_Passage shown:_
Taking insurance bets is easy. Just back or lay in multiple markets. Insurance bets allow for complex sports trading strategies but should you take it? Here I will provide some insights to the world of insurance bets.

"If you don't know why you are winning, you probably aren't." That is the simple message for sports trading. Do not take insurance bets if you do not know why you are taking it. In the classic game of blackjack, when you have blackjack but the dealer has a hole card of Ace, you are always asked if you want to take insurance. Well, why not? No matter the dealer has blackjack or not, you are offered a guaranteed win of even-money. Take for example you wager $100 and are offered a $50 insurance bet. If you take it and the dealer does not have blackjack, you win $150 on your initial wager but loses your $50 insurance bet. If the dealer has blackjack, you are returned your $100 initial wager but won $100 (insurance pays 2 to 1) on our insurance bet. You simply cannot lose!!

However, an in depth discussion on this will yield that the insurance bet is simply not worth it for the casino has an edge of 8% on this bet. (outside scope of discussion) For sports trading however, this is not a definite answer. Probabilities can be precisely calculated for card games, but no amount of statistical forecasting can provide an exact probability for the sports event outcome. And worse for those who did not even do any form of match analysis. Your insurance bet is at best, a lucky guess.

And for those who know what they are doing, congratulations. A reasonable estimate of probability must be calculated though. An example would be the very common laying under 1.5 goals and backing 0-0 correct score as an insurance bet in football trading. The objective of laying under 1.5 goals is of course to hope for a goal and back it for a profit. Backing 0-0 acts like an insurance for if the earlier objective is not achieved, you would make money on the insurance bet either by laying it for a profit or waiting the game to end with 0-0 for a larger profit.

One quick look at this strategy and the burning question that arise would be whether the odds move enough for a profit to be made. Since you are exposing yourself with more money, how much does the odds of the insurance bet have to move to make it worthwhile? This is of course governed by the implied probability of the event occurring.

With so many variables to manage, it is at least helpful that with all the odds data before the start of the match, the required probability for all the outcomes can be precisely determined. What is left however is for the sports trader to forecast the real probability of the event happening through detailed match analysis.

_Objective:_ Retype the insurance bets passage word for word, everything from "With so many" down to "detailed match analysis.".

_Data segment:_
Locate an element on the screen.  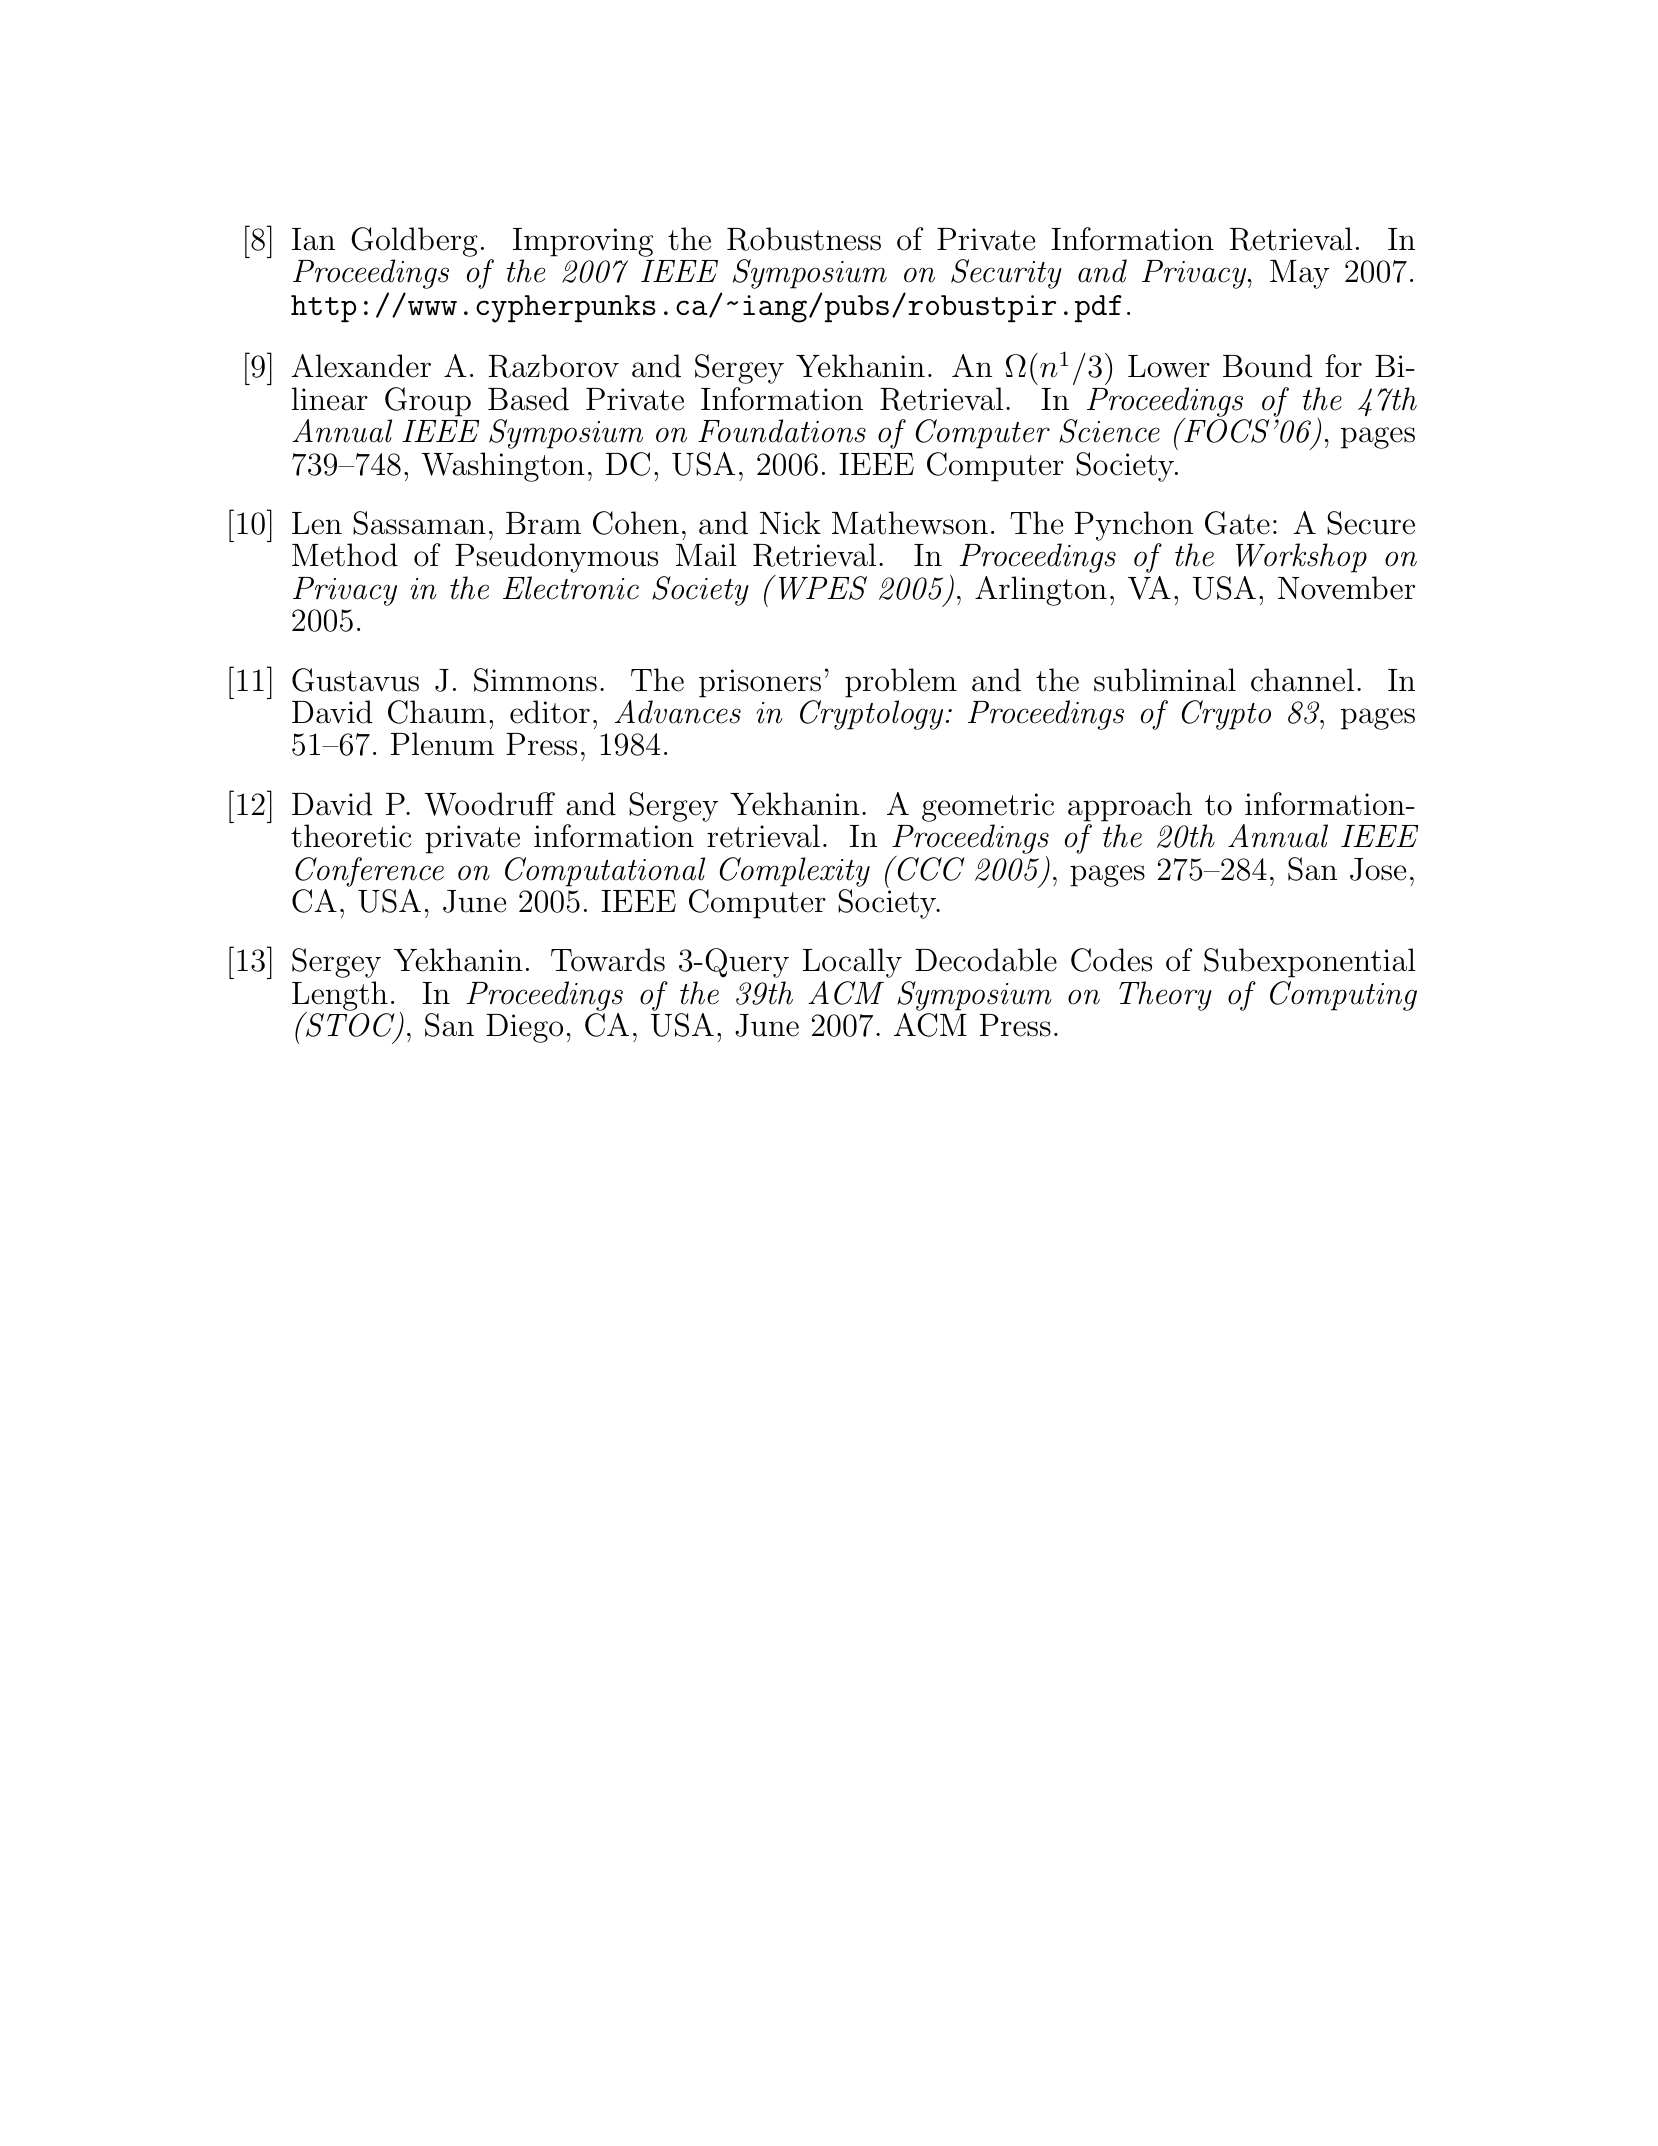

_Solved exercise:_
With so many variables to manage, it is at least helpful that with all the odds data before the start of the match, the required probability for all the outcomes can be precisely determined. What is left however is for the sports trader to forecast the real probability of the event happening through detailed match analysis.